- [Work item]: Reproduce, character for character, the entries from their opening line through the line with "Viewport: 690px width, 903px height.".

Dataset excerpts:

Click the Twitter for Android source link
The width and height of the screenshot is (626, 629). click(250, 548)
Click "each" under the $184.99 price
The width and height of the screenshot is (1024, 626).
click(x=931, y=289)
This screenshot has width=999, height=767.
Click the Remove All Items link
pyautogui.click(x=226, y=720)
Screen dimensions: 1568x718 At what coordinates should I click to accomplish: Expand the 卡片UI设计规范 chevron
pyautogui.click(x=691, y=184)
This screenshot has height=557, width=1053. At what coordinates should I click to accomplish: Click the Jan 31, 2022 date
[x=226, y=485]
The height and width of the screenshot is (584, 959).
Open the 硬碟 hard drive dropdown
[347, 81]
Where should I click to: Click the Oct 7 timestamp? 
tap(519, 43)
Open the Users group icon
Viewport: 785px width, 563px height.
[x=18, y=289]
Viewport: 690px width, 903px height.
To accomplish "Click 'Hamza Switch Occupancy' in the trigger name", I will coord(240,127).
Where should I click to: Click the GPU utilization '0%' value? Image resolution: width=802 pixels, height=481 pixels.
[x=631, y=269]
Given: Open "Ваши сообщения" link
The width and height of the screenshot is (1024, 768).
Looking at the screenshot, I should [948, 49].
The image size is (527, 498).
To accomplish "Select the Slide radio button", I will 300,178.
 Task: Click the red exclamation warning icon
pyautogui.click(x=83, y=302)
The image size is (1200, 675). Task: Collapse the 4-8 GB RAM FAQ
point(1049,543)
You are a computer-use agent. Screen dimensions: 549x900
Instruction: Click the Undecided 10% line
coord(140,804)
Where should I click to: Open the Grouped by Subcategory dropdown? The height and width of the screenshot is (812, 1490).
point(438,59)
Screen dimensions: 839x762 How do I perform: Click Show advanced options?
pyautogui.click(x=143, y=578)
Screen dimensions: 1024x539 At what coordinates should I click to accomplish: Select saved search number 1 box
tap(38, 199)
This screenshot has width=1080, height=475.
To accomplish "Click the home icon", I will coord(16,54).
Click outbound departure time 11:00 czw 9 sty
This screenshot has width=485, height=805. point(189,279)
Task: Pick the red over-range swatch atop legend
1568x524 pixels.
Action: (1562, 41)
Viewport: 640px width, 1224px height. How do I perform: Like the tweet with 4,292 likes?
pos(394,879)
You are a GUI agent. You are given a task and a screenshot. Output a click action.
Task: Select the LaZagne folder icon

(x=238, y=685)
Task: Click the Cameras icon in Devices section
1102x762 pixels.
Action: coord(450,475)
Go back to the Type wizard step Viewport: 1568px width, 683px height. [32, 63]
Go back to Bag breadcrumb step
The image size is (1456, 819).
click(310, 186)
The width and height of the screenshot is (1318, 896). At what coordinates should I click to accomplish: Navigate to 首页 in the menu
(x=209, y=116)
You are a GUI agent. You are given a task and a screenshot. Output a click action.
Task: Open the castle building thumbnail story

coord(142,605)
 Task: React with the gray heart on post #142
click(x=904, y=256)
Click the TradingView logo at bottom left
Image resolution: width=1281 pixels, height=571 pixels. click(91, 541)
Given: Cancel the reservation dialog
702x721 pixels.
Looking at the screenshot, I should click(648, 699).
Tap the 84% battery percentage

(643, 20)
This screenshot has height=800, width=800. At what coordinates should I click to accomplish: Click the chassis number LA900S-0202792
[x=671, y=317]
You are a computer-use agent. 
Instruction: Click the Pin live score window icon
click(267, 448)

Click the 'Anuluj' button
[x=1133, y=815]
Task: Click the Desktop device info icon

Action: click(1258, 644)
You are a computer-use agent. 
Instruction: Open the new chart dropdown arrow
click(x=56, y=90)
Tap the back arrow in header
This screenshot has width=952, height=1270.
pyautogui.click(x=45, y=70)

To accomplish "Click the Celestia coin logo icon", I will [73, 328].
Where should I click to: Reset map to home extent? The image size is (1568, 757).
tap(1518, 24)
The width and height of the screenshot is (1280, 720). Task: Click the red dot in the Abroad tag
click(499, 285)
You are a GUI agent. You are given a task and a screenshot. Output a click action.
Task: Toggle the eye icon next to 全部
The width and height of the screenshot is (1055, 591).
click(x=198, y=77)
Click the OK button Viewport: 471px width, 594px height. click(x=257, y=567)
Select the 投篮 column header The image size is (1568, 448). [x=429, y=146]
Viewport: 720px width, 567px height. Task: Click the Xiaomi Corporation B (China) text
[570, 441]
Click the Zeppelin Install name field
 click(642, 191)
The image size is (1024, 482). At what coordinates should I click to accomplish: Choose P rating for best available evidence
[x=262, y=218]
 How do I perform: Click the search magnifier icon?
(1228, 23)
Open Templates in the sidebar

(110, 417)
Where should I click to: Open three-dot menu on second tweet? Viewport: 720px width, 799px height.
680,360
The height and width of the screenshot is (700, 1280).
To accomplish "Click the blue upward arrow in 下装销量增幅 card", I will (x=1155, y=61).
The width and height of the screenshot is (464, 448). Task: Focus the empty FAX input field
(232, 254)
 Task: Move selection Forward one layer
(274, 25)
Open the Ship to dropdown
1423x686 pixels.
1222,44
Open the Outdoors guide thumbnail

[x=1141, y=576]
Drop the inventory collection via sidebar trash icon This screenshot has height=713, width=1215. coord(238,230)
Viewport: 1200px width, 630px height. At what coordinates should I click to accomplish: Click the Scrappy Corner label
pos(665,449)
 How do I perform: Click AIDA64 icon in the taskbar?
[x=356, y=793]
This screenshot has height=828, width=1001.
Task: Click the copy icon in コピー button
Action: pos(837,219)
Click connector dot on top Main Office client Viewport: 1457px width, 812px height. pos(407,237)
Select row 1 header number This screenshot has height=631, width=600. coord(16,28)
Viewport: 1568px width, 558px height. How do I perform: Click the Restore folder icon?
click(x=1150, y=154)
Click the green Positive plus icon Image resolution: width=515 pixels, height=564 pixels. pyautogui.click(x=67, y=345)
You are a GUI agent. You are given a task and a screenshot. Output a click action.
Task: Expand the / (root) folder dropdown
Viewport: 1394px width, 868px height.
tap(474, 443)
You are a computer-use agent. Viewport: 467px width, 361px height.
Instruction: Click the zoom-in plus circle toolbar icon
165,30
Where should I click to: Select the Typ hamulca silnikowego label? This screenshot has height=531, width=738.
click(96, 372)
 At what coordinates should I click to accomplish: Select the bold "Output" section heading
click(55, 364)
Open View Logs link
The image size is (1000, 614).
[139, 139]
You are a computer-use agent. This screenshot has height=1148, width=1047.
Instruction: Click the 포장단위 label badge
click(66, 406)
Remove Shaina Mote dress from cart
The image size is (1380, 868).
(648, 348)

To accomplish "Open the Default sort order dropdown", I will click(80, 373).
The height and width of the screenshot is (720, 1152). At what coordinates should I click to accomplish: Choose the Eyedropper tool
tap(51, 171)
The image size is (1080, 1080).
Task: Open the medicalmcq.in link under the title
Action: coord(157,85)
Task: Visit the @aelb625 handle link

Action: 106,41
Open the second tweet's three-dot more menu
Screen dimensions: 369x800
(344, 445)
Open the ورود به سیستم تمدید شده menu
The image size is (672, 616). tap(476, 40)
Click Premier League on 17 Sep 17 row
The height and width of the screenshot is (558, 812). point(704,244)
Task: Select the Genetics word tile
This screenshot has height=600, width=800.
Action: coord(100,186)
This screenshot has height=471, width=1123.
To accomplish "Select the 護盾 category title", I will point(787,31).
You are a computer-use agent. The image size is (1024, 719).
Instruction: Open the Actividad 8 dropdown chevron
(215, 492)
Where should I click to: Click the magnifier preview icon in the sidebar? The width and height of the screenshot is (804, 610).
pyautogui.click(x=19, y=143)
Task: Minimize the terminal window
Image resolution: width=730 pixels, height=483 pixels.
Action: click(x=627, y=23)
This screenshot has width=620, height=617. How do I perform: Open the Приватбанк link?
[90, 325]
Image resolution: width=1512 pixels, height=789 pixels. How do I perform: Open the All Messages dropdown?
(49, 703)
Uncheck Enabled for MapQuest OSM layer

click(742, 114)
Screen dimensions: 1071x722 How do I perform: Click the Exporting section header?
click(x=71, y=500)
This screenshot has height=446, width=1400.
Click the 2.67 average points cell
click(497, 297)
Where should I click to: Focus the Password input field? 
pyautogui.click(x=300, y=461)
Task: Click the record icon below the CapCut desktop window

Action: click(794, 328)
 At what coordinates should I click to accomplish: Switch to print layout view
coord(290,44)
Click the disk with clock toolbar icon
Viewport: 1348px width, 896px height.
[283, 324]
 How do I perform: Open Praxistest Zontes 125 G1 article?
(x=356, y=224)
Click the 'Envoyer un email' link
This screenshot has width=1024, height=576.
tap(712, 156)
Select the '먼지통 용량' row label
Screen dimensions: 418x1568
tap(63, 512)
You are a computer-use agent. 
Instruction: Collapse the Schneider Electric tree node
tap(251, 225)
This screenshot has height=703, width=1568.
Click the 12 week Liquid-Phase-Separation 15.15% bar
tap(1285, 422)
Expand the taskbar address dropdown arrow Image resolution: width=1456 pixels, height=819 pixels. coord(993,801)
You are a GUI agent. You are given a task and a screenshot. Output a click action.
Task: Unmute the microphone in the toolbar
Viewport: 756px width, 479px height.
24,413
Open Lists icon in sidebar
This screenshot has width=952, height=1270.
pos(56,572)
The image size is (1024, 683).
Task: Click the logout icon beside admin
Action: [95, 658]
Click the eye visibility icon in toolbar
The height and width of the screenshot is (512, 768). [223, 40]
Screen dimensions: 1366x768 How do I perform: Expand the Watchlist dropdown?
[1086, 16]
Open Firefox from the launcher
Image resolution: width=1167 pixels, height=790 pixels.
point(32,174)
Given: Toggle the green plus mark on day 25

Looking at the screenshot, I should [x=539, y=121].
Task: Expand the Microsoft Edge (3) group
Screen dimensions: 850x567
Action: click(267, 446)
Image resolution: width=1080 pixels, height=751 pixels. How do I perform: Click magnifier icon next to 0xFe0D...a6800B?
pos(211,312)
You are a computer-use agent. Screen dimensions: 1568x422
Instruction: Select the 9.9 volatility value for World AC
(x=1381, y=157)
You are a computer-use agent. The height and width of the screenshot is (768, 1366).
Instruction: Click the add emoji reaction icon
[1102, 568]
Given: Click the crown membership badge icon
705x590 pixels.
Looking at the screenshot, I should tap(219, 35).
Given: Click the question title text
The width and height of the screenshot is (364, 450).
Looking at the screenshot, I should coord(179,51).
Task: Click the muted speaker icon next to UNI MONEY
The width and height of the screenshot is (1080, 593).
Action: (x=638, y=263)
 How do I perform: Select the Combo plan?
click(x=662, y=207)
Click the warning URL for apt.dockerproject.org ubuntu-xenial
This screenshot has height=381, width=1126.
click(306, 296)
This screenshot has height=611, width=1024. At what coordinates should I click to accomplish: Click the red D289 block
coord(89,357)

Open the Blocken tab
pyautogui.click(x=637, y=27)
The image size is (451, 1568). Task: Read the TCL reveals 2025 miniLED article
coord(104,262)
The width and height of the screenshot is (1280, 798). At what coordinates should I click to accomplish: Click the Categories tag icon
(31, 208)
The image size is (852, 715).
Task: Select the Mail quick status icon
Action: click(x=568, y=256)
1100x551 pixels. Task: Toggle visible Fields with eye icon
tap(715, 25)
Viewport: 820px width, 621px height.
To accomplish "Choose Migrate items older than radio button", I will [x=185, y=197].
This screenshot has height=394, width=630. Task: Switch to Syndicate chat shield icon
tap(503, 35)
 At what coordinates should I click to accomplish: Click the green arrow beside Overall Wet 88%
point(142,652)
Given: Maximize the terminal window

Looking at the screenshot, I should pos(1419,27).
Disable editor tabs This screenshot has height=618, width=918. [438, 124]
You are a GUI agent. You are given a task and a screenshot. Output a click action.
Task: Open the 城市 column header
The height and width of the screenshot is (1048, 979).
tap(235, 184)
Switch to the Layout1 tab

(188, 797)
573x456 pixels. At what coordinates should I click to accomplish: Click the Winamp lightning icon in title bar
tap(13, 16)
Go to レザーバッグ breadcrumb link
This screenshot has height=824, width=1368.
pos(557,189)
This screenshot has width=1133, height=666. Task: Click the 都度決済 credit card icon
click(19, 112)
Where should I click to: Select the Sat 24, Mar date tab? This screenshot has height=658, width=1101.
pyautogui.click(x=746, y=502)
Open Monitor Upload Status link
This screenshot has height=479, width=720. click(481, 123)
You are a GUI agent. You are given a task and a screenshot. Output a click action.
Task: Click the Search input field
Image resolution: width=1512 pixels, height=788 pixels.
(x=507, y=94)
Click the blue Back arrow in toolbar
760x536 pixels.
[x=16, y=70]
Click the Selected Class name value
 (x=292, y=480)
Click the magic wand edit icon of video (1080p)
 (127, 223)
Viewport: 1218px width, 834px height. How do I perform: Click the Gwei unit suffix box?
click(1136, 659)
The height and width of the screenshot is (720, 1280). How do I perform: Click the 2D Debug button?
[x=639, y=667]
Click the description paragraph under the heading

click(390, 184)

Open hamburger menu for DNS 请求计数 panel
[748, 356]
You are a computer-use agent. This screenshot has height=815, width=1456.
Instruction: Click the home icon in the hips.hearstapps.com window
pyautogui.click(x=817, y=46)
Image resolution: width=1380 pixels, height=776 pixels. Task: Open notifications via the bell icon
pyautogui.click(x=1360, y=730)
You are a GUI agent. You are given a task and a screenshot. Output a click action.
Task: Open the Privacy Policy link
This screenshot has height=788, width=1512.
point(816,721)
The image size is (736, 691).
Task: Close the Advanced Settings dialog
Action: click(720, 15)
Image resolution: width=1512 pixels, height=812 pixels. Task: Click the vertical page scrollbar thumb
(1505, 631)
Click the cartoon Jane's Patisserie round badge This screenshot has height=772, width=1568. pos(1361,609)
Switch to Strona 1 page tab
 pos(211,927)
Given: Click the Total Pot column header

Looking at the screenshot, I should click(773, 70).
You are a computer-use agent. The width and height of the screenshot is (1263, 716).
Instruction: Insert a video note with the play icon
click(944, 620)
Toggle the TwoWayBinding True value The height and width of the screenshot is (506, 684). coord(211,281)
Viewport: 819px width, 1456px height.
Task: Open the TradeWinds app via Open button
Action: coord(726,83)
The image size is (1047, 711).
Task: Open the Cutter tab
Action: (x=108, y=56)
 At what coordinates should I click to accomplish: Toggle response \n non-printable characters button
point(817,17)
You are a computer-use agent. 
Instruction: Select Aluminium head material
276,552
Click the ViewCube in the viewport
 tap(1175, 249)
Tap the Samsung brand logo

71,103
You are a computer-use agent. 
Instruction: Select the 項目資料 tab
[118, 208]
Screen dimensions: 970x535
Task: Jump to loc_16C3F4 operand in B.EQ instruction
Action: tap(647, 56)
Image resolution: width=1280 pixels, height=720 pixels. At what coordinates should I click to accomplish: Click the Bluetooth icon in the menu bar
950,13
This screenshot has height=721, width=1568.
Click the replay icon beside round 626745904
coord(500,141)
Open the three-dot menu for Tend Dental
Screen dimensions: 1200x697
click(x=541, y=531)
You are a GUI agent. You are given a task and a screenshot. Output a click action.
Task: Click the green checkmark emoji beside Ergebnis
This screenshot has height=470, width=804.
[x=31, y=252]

- [Task answer]:
Click the Twitter for Android source link
The width and height of the screenshot is (626, 629). click(250, 548)
Click "each" under the $184.99 price
The width and height of the screenshot is (1024, 626).
click(x=931, y=289)
This screenshot has width=999, height=767.
Click the Remove All Items link
pyautogui.click(x=226, y=720)
Screen dimensions: 1568x718 At what coordinates should I click to accomplish: Expand the 卡片UI设计规范 chevron
pyautogui.click(x=691, y=184)
This screenshot has height=557, width=1053. At what coordinates should I click to accomplish: Click the Jan 31, 2022 date
[x=226, y=485]
The height and width of the screenshot is (584, 959).
Open the 硬碟 hard drive dropdown
[347, 81]
Where should I click to: Click the Oct 7 timestamp? 
tap(519, 43)
Open the Users group icon
Viewport: 785px width, 563px height.
[x=18, y=289]
Viewport: 690px width, 903px height.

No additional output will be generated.